Board Director Brenda Covington empathized with Cawston’s concerns.

“I know, in my son’s class, he was asked to have patience with the student who had behavioral problems, like physical violence problems, and I think that’s wrong,” Covington said. “No student should ever be in a position where they are being told, ‘You need to have patience with somebody else who is being violent with you.’”

School Board Chairman Rich Black asked what the solution was, and high school student Lillie LaPlace spoke up.

“Teach students what the standards actually are,” LaPlace said. “Like the example of the kid where the staff told him just to deal with it. That’s setting a bad example on how to deal with problems and is just going to lead to other issues later on in life.

“Say if you have a student in high school, and they’re being assaulted,” she continued. “They’re not going to bring it up, just because it’s been reinforced as a precedent that you just take it, and you don’t bring it up.”

LaPlace then brought up the practice of rewarding the students with behavioral problems. “So you always have people on the elementary side that will give them candy just for being acceptable, not for actually excelling. ‘Here’s a candy because you didn’t have a tantrum today.’ That’s not acceptable.”

“I’m not saying the issues aren’t there,” Superintendent Paul Turner said, “but we have programs to address what the kids bring to the school. Not every kid is walking in the door ready to learn. The things we can put together to help them get there, yeah, we’re working on those things. We have to get the kids up to the point where they can learn.”

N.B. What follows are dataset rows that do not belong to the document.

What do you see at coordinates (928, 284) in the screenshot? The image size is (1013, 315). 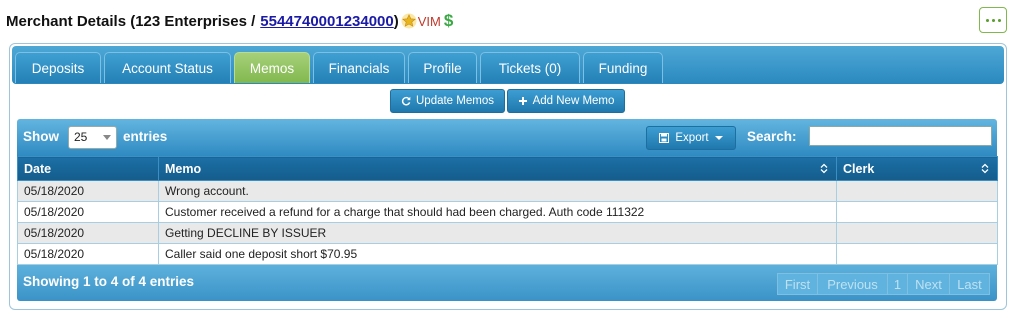 I see `pager-next-button: Next` at bounding box center [928, 284].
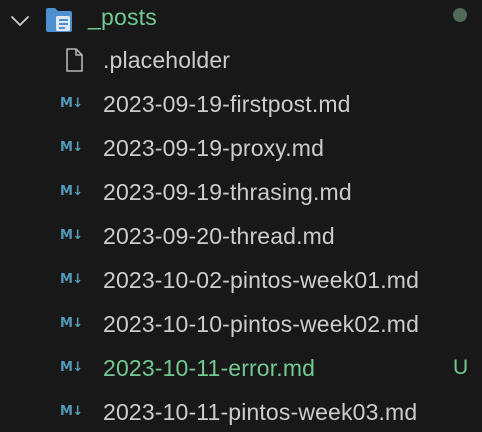 This screenshot has height=432, width=482. What do you see at coordinates (59, 20) in the screenshot?
I see `folder-open-icon` at bounding box center [59, 20].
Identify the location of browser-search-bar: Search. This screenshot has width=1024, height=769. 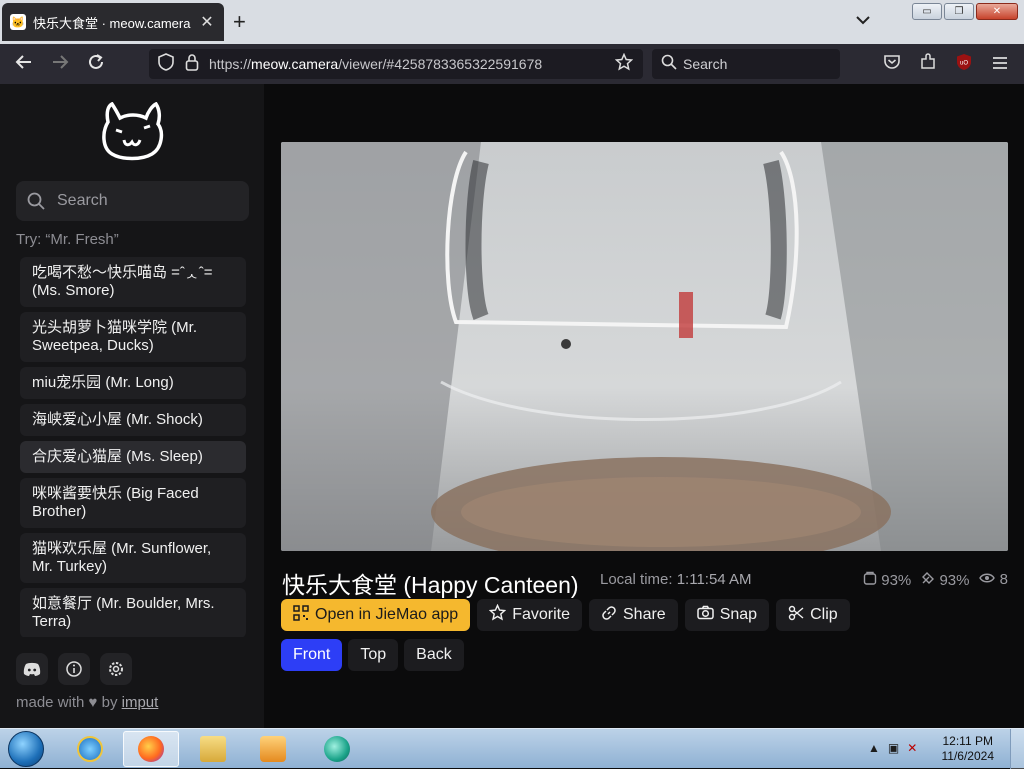
(746, 64).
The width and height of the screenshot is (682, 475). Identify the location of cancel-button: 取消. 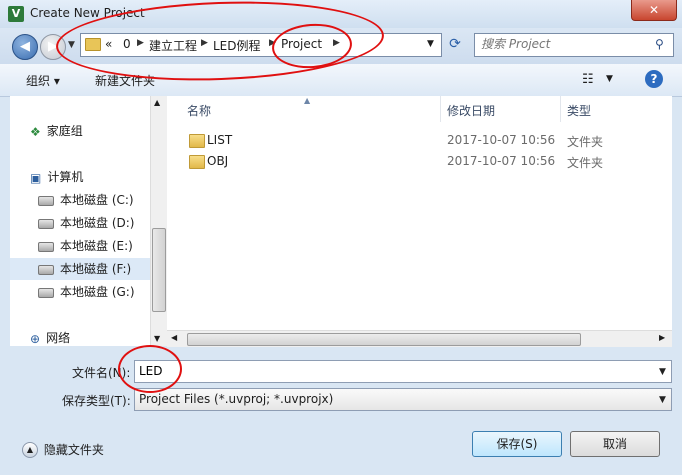
(615, 444).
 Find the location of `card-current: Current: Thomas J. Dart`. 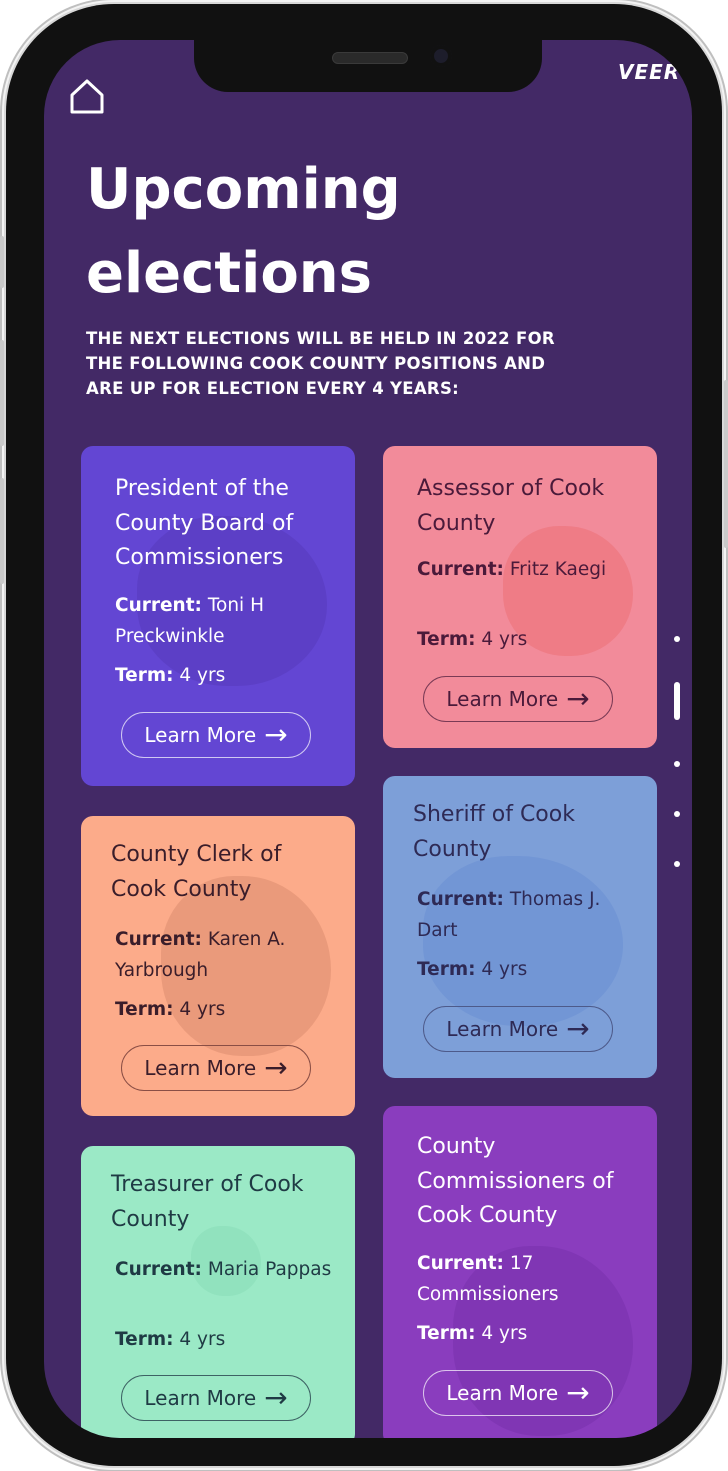

card-current: Current: Thomas J. Dart is located at coordinates (509, 915).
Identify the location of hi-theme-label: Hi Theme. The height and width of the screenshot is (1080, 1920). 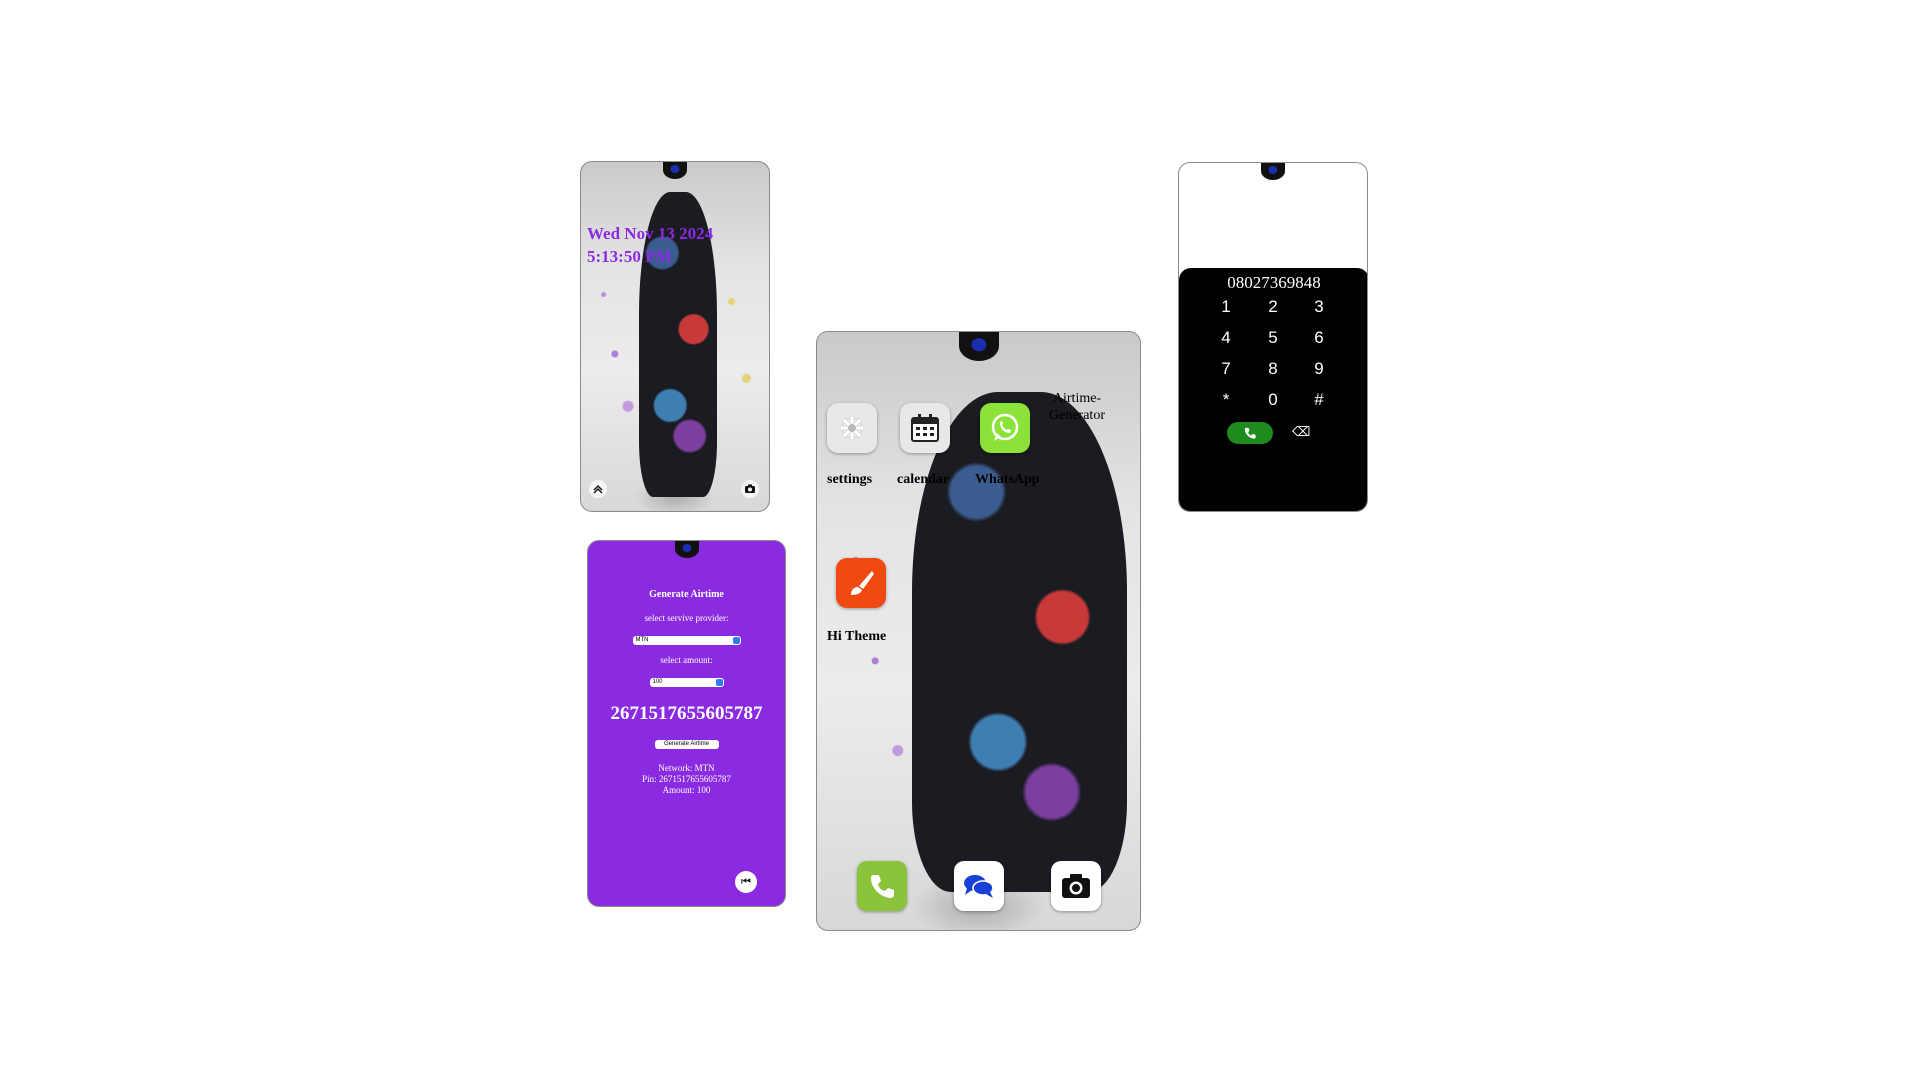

“It’s not like we’re not doing anything,” Turner continued. “If we look at the level of discipline two years ago versus today, do we still have issues in the classroom? You bet. Are they as extreme as they were? Not even close.”

“My concern is, we do have all these programs that are or supposed to be in place,” Director Carla Marconi said, “but, like she states, (if) the teacher can’t even teach because she’s being the ref, then they aren’t being taught.”

“It’s fine to talk about this,” LaPlace said, “but if nothing is actually done, then it’s just useless and we’re wasting time.”

“That’s our point too,” Black said. “We would like to see some steps moving forward.”

The board agreed that it is important to talk about these issues further.